Creo que hablo de todo, pero también hay algunas cosas muy marcadas porque yo estoy hablando de eso todo el tiempo. No sé cómo explicarlo. Si yo hiciera una película tendría los mismos condimentos que aplico a la música. Sería el mismo estilo. La amistad, la familia y el amor estarán siempre. Después hay cosas como el porro -que la gente se agarra mucho de eso- pero es que si yo digo porro es como cualquier otra cosa, como si hablara de cualquier palabra, de Alf o lo que sea. Es una palabra más y se malentiende eso.

¿Qué va a pasar con Simón Poxyran?
Lo que me di cuenta tocando es que no es una banda, es como un trabajo práctico muy largo, de muchas partes, que no sé si lo voy a terminar. Más que nada es una vía de descarga de lo que es muy personal. Si fueran dos equipos de fútbol estoy mucho más en Perras on the Beach. No le voy a dar mucha manija al proyecto de Simón Poxyran porque no me gusta tocar solo y no me gusta relacionarme de esa forma con el proyecto, eso de que los músicos son tus músicos y la gente te está yendo a ver a vos solo. No sé qué va a pasar, tal vez haga un disco que me guste demasiado pero no me relacione bien con el vivo de ese disco.

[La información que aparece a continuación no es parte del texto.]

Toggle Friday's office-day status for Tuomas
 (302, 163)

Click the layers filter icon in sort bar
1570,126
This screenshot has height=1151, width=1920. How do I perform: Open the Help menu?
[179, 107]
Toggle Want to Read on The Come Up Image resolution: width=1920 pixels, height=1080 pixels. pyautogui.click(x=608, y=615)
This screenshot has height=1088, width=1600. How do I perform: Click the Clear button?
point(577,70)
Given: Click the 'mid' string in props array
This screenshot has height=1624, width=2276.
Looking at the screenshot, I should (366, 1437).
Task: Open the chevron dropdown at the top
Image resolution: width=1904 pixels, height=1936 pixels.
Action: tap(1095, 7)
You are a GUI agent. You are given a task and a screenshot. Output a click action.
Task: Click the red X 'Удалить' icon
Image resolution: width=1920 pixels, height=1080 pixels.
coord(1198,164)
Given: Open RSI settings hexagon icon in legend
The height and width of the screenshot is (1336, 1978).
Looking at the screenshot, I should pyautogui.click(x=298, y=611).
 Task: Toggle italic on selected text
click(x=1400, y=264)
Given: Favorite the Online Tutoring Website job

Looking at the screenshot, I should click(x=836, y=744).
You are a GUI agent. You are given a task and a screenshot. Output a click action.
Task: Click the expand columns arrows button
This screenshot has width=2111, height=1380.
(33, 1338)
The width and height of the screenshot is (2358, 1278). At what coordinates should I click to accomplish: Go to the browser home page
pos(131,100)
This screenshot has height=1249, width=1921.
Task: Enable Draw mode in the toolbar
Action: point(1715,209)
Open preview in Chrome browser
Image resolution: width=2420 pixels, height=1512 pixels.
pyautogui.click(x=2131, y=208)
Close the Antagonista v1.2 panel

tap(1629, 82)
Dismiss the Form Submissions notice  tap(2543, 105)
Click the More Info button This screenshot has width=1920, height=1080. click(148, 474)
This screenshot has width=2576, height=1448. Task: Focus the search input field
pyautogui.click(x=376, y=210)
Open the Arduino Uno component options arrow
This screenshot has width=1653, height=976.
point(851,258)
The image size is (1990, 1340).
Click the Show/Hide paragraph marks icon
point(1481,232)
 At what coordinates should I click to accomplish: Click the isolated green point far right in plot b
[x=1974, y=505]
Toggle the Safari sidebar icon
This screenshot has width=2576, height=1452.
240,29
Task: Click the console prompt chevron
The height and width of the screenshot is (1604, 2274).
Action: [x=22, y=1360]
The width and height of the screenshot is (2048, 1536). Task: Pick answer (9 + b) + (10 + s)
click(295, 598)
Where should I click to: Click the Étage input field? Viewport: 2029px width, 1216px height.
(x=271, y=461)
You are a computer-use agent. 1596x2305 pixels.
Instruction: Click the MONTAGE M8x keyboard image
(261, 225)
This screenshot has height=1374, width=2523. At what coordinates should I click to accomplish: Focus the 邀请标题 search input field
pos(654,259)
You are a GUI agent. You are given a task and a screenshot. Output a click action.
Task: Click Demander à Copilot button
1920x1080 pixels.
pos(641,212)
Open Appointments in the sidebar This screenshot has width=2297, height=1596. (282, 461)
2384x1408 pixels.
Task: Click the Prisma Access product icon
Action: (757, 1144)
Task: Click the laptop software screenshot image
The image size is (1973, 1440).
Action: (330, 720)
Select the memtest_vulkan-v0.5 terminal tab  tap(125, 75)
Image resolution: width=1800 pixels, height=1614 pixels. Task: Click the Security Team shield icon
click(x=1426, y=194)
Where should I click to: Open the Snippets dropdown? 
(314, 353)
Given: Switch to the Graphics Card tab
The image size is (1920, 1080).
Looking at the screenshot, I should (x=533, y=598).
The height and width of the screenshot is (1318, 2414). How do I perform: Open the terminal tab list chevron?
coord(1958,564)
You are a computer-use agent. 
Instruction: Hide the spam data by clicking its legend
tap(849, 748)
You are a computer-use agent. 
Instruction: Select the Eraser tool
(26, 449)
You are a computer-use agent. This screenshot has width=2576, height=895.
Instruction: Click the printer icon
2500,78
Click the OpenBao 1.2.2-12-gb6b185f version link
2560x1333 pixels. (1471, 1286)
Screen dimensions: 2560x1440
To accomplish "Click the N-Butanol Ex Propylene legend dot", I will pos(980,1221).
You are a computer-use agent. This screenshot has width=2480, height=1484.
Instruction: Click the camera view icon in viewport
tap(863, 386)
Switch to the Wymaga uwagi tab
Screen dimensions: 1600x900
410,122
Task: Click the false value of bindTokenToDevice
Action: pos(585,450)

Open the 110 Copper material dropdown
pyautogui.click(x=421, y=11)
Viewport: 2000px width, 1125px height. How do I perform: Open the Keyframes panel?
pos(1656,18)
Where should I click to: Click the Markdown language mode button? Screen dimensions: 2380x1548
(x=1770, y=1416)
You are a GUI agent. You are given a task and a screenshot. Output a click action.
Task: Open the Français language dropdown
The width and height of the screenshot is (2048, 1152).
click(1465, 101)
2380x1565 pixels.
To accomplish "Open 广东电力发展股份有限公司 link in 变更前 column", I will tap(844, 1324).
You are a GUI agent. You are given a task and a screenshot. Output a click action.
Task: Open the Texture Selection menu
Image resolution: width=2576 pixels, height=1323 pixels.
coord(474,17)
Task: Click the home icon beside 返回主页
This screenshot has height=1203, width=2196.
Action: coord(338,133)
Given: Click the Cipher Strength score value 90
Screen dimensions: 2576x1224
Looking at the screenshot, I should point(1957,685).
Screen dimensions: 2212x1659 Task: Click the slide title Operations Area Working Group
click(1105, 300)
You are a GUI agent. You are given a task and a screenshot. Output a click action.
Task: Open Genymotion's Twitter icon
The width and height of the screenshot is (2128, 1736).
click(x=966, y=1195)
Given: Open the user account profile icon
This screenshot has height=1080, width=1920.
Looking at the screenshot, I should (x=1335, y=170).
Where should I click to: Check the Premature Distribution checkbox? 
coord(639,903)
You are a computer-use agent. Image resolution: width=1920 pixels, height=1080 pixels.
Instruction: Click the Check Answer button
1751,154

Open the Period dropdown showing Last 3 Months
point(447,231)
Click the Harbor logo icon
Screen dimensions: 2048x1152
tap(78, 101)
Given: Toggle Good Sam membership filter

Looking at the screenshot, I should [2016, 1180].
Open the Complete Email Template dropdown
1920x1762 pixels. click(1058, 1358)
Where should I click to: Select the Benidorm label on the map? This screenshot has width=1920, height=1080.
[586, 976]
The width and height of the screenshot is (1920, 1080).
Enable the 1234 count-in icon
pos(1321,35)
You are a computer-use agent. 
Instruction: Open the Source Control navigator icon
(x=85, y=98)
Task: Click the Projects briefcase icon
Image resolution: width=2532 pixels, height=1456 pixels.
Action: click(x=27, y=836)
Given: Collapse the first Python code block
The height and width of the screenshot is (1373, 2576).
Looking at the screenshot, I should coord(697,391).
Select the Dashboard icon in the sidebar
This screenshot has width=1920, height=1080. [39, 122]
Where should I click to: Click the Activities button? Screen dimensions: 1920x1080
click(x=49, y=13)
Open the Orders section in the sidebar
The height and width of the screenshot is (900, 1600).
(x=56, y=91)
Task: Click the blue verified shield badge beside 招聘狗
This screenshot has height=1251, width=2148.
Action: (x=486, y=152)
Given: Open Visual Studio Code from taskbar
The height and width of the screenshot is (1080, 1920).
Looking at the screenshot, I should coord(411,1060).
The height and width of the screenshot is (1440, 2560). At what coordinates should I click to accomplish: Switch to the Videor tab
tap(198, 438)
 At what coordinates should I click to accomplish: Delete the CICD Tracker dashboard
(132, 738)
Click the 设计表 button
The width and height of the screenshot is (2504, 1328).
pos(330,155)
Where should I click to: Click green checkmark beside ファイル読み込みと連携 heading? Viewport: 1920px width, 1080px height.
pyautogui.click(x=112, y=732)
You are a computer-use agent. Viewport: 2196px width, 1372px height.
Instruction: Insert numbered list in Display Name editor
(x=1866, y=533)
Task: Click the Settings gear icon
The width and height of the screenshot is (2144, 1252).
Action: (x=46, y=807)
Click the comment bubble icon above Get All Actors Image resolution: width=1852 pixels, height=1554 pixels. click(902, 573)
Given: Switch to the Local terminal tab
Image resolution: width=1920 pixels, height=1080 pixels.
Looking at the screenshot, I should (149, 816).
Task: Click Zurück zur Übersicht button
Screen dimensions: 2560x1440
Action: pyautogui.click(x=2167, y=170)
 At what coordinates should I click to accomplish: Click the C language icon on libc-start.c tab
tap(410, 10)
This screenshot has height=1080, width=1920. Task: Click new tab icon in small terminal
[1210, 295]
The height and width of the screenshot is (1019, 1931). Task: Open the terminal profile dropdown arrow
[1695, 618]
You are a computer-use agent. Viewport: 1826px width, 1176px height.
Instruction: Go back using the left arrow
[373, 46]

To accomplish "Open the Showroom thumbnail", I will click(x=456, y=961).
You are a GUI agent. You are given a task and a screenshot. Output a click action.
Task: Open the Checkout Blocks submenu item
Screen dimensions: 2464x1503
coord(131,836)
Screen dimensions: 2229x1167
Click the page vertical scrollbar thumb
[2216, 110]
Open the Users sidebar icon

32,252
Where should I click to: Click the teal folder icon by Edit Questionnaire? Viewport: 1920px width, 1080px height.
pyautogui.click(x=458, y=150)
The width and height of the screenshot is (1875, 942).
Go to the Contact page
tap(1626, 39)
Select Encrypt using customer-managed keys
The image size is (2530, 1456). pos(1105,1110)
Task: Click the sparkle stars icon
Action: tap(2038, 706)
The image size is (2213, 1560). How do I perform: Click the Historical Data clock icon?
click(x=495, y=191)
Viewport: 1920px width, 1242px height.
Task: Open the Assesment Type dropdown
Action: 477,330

¿Y cuál es el futuro cercano de Perras on the Beach?
Estamos en el mejor proceso posible. Lo vamos a grabar en la primera semana de enero, lo vamos a grabar nosotros en Fader, el estudio de la familia de Luca y Bruno, producido por Usted Señálemelo. Los temas ya están re cocinados en los ensayos, así que no habrá demos, vamos a entrar a grabar sin maquetas, lo más rápido que se pueda, aprovechar el fuego prendido con todos los amigos que estén. Lo vamos a mezclar y masterizar bien y vamos a sacarlo en marzo para girar. Antes no había la expectativa que hay ahora, eso es lo que cambió.

¿Cómo te pega eso?
Es un fuego que nos alimenta. Todos me decían “loco sacá un tema ya” y yo pensaba listo lo grabo con el teléfono y lo subo ya ya ya, pero ahora entendí que no. Ahora hay que hacerlo mejor. Obvio el disco es muy distinto al otro, todavía no existe el disco, pero cuando esté imagino que ahí va a ser una ansiedad total.

¿Diferente cómo?
Hay muchas más opiniones de nosotros mismos. Son canciones más serias. El disco anterior fue más tal cual yo me lo imaginaba, ahora llegué con las canciones y empezamos a funcionar como una banda. Antes no podíamos ensayar tanto porque los chicos tenían una responsabilidad con Usted Señálemelo, lo era para mí también. Ahí fue cuando entendimos que ellos tenían que enfocarse en ese proyecto y nosotros hicimos otra formación para Perras on the Beach. Ahí empezamos a funcionar como banda. Cada uno tiene su momento, yo estoy abierto a que hagan lo que quieran. La banda es mía y es de todos, hay gente que se sabe mejor que yo mis propias canciones, así que la banda es de la banda. Estamos evolucionados.